ASSIGNMENT:
Extract all lines in the data that contain the word "agent".

[[ STORED DATA, beginning ]]

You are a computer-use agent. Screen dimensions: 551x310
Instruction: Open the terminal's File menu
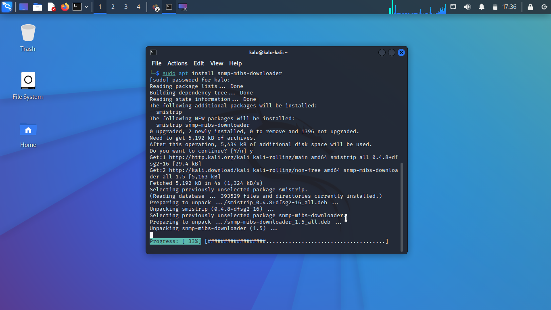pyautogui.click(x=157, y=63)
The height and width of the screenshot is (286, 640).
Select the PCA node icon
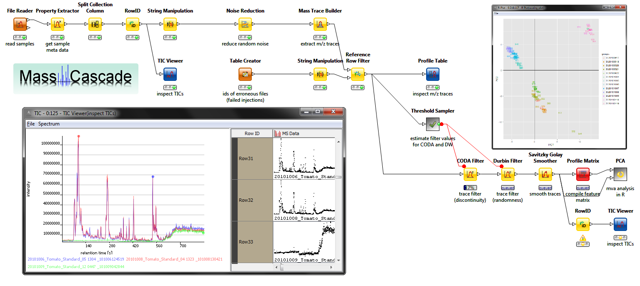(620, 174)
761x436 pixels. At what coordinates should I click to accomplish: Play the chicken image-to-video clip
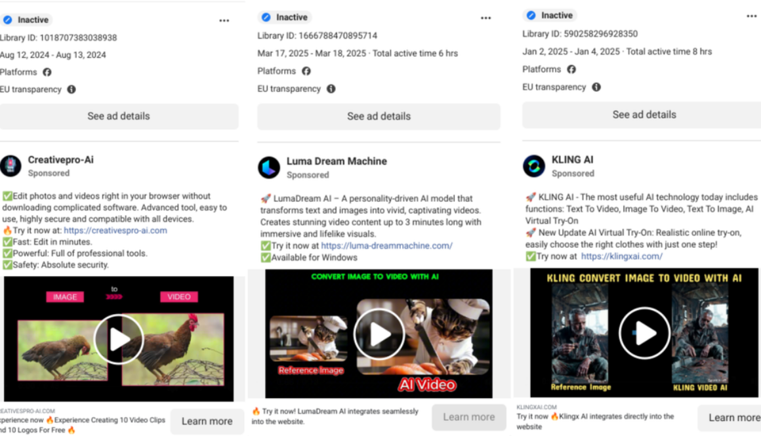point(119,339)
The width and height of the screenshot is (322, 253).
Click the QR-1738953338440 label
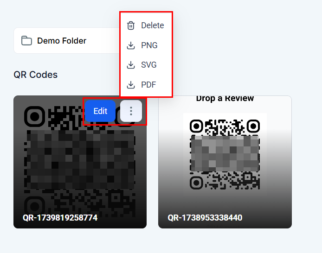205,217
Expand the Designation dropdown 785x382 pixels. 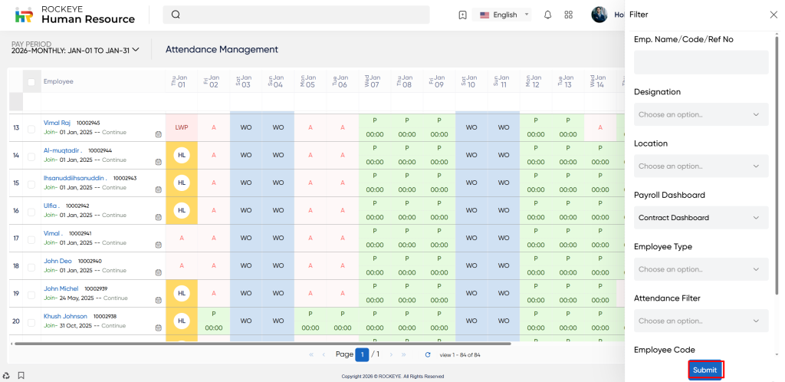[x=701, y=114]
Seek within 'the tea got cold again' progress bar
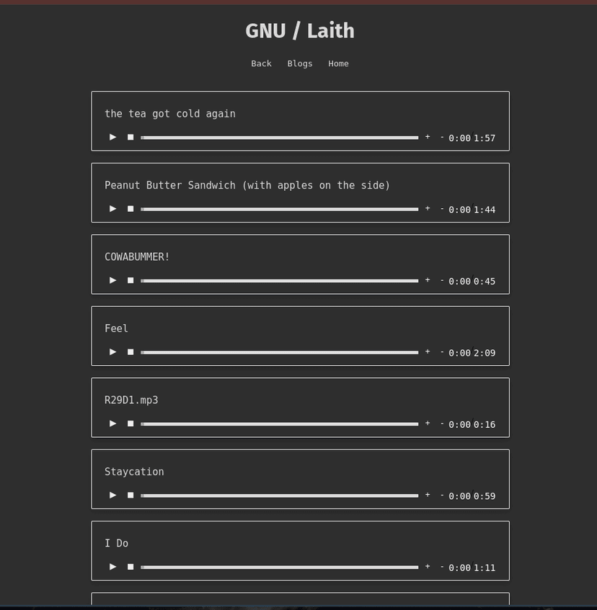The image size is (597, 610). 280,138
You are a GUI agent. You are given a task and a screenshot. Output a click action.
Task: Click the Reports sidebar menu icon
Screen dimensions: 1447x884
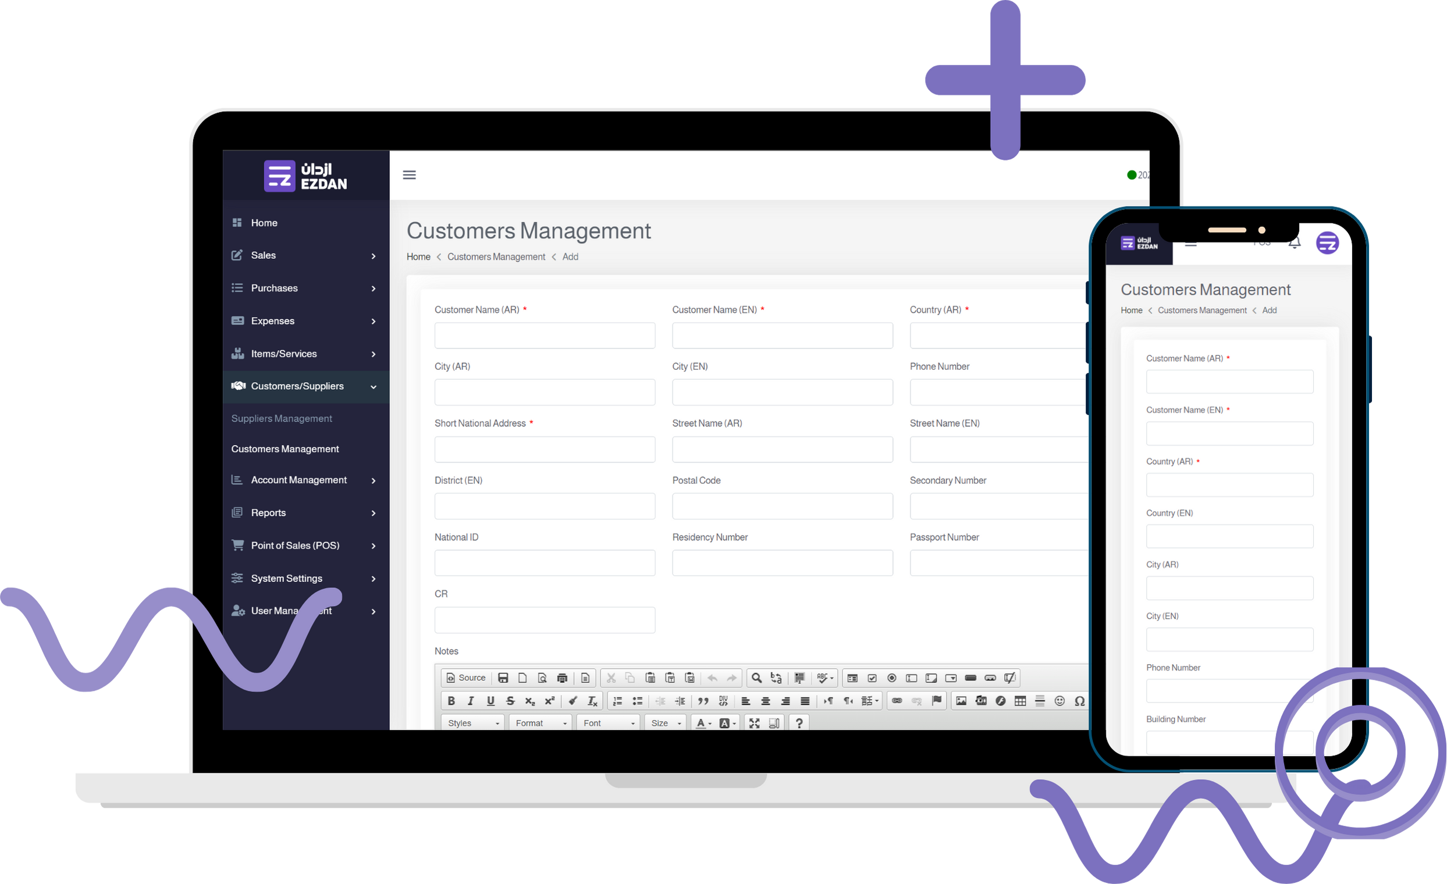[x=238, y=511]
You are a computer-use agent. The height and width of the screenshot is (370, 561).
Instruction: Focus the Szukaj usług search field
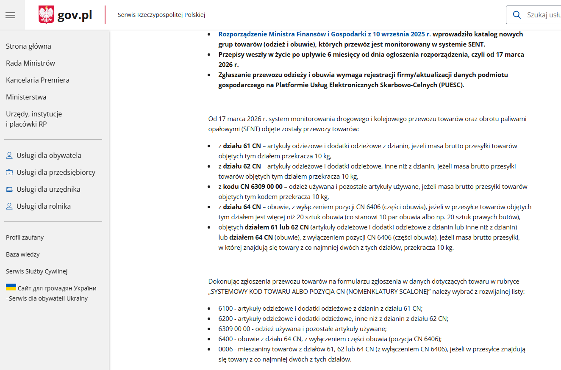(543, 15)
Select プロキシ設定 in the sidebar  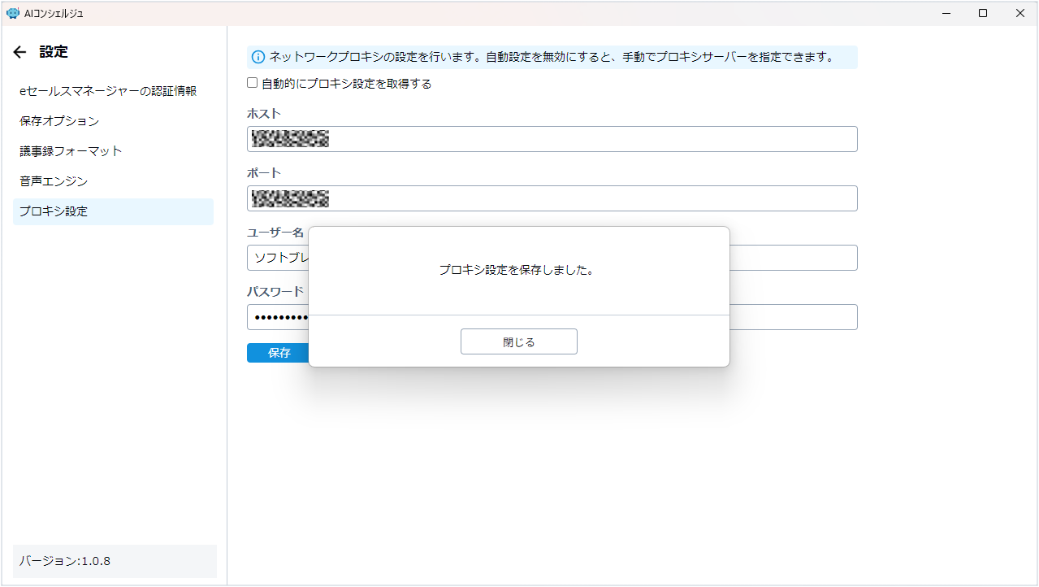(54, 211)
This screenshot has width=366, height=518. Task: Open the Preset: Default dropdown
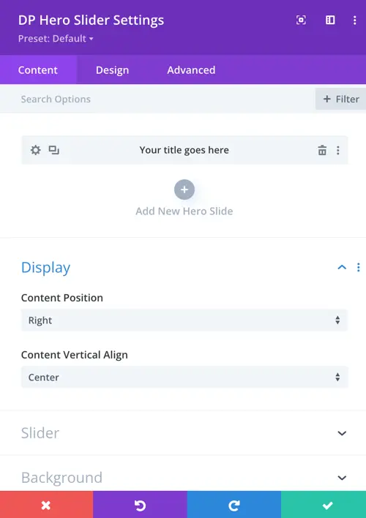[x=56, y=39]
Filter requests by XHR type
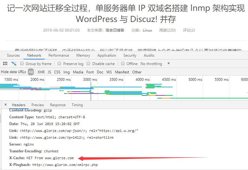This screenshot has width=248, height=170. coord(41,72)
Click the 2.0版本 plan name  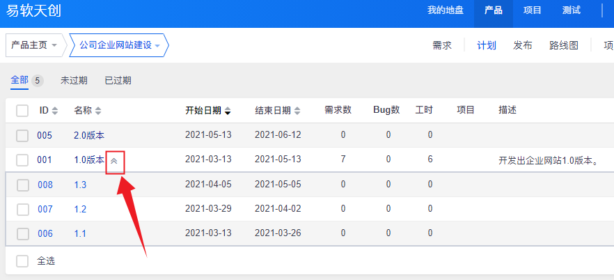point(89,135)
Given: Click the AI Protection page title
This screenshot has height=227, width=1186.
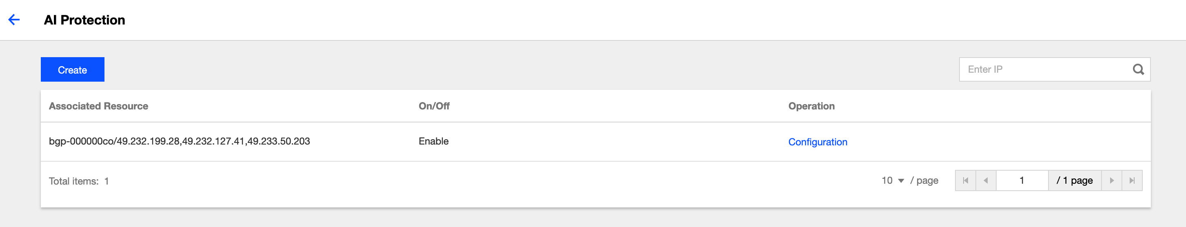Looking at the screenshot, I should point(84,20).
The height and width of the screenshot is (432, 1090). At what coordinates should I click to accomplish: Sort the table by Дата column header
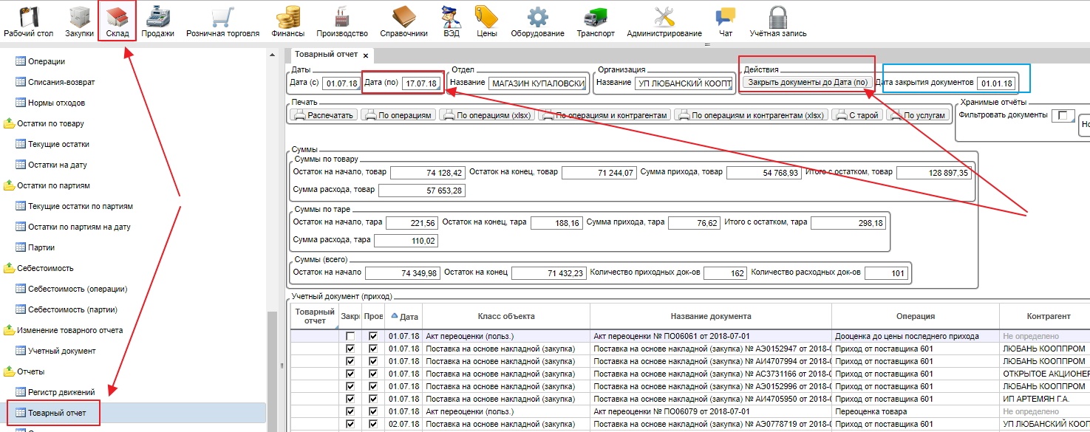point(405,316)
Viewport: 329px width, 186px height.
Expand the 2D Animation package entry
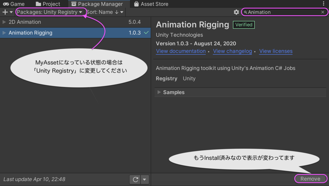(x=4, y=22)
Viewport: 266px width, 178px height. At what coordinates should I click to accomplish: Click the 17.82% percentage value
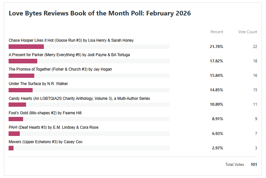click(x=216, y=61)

[[ STORED DATA, end ]]

SOLVED PROBLEM:
You are a computer-use agent. Screen dimensions: 551x310
You are a GUI agent. You are given a task and a screenshot. Output a click action.
You are a computer-use agent. The height and width of the screenshot is (370, 561).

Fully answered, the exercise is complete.